What you need to do.
Print the lines in the listing below that fall between the line with "Given: Click the" and the line with "This screenshot has height=518, width=1010.", those two lines included, exactly as they stand and with nothing else.
___ Recorded information ___
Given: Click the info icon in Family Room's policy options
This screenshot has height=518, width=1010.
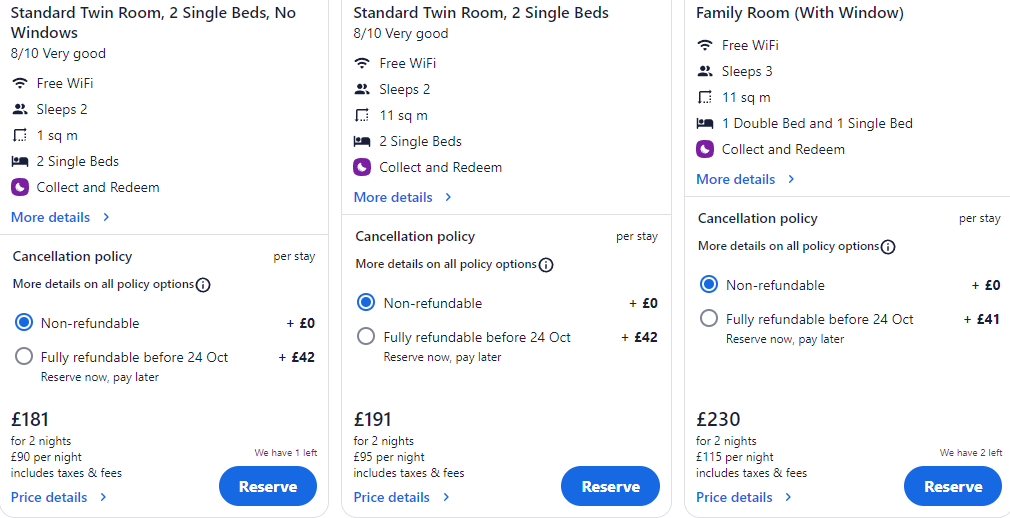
___
___ Recorded information ___
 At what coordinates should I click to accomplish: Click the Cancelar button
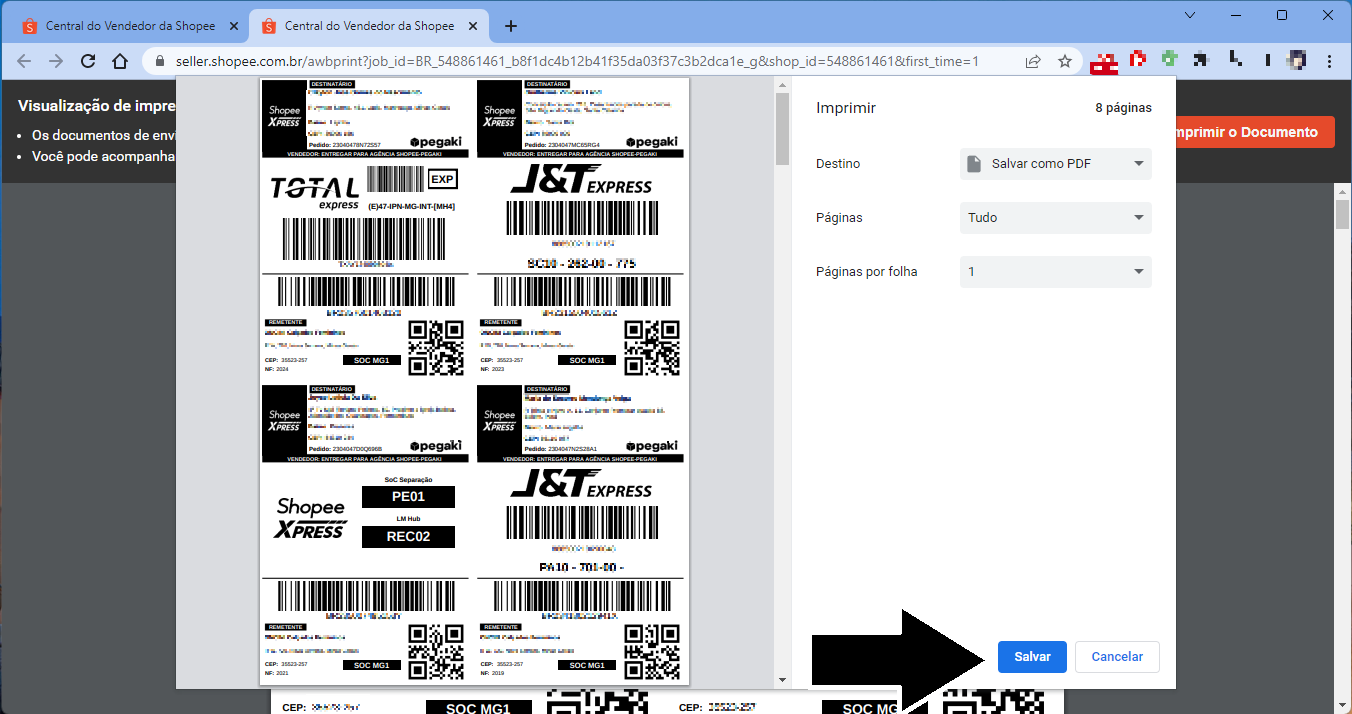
___
___ Recorded information ___
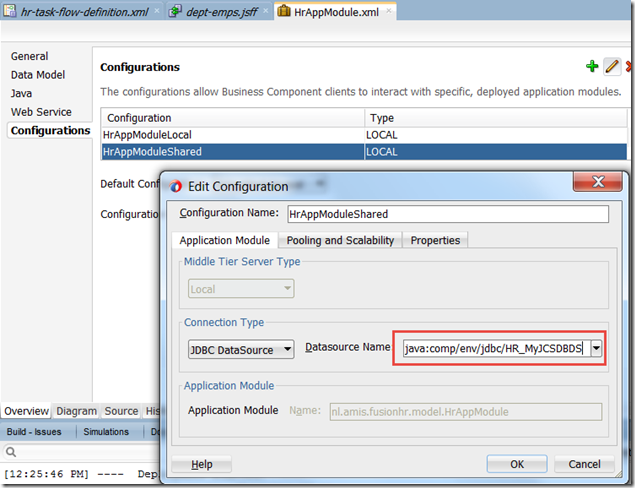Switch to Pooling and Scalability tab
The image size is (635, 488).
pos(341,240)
___
Response to this task.
Given: Click the info icon in Family Room's policy options
This screenshot has height=518, width=1010.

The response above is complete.